Ever since Oreo’s “you can still dunk in the dark” post during the Superbowl power outage in 2013, marketers have talked about the power of “real-time” social. Normally, pharma does not engage in these activities but in this case Sanofi US has responded with a combination of timeliness and wit that is exceptionally rare in the industry.
We’re not going to give Rosanne Barr’s tweet any more airplay than it’s already had, but most marketers at least know about it and the fact that ABC cancelled the show after it was posted. That happened late on Tuesday, May 29. Then, later that same night, the actor tweeted the following:
“It was 2 in the morning and I was ambien tweeting.”
By now, the pharmacovigilance team at Sanofi US has reported this adverse event to the FDA (that would be a rare entertaining AE report) but the corporate communications department was not to be outdone. Every corp comms group has an emergency response process. In this case, someone at Sanofi US obviously saw the mention, jumped on the issue, and has been able to capitalize with the timeliness of the company response:
People of all races, religions and nationalities work at Sanofi every day to improve the lives of people around the world. While all pharmaceutical treatments have side effects, racism is not a known side effect of any Sanofi medication.
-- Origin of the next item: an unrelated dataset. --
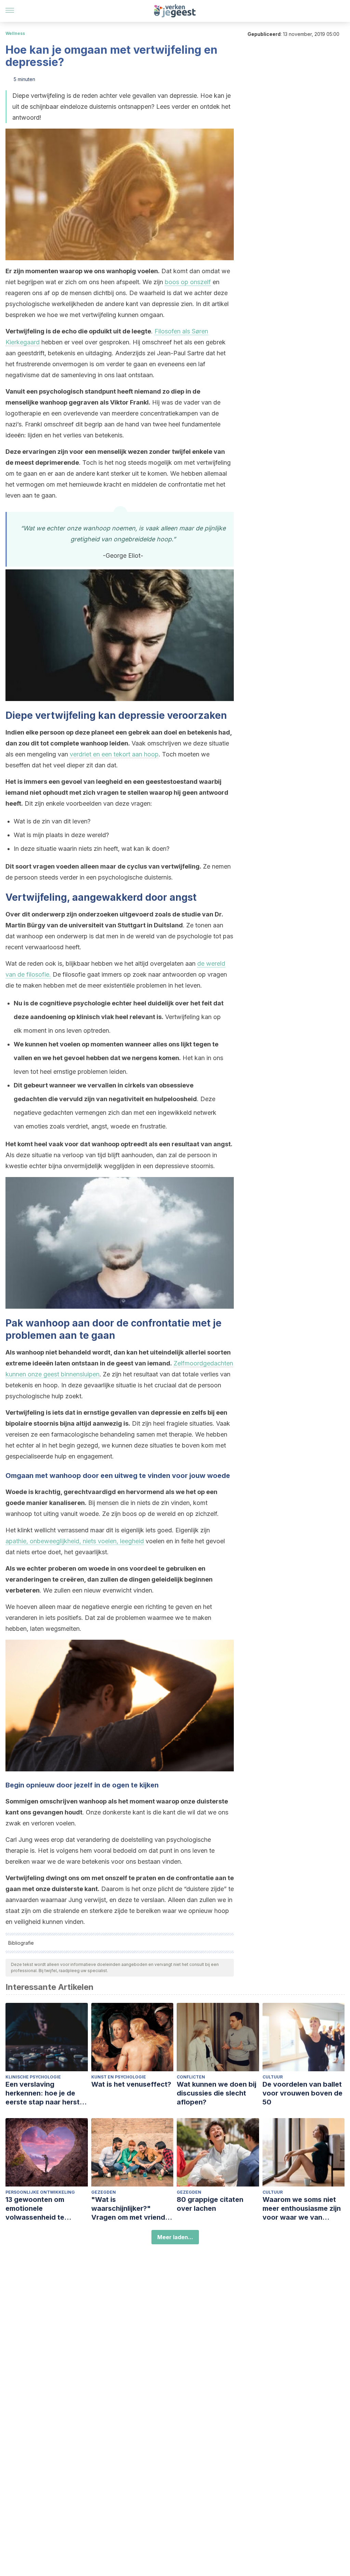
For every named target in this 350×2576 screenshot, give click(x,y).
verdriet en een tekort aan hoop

— Sanofi US (@SanofiUS) May 30, 2018
The linked Tweet will continually update the like and retweet numbers but at the time of writing it was already at 60K likes after three hours on-platform (compare that number to the above and you’ll see how quickly the numbers were climbing, they rose over 10K at the time this post was written). Because we love data, we took a quick look on Sysomos to see where the conversation was taking the pharma company (note: chart updated 5/31).
Like most social media events, this one will likely peak and fade away rather quickly but the lasting effect on the industry will be positive. With this one tweet, Sanofi US has shown that pharmaceutical companies can hold their own in the sphere of public opinion by using:
Timeliness: the Sanofi US team got this post out in 12 hours and 42 minutes from the time that the company’s drug was mentioned. This was certainly helped by the fact that the post was in the middle of a significant social media event already, but the corp comms, medical, legal, and regulatory teams did a terrific job getting this post out while the topic was still growing.
Humor: the dry wit that infuses the tweet itself is fantastically balanced. There are many very serious issues surrounding these events, and we cannot lose sight of that, but the understated facts really pull off the corporate message and provide just the right amount of spark for others on Twitter to carry it along.
The quick response from Sanofi US has provided a boost to the public image of the company and to pharmaceutical firms in general.
Notice: We are proud to work with many pharmaceutical companies on many brands but note that all comments are the personal opinion of the author.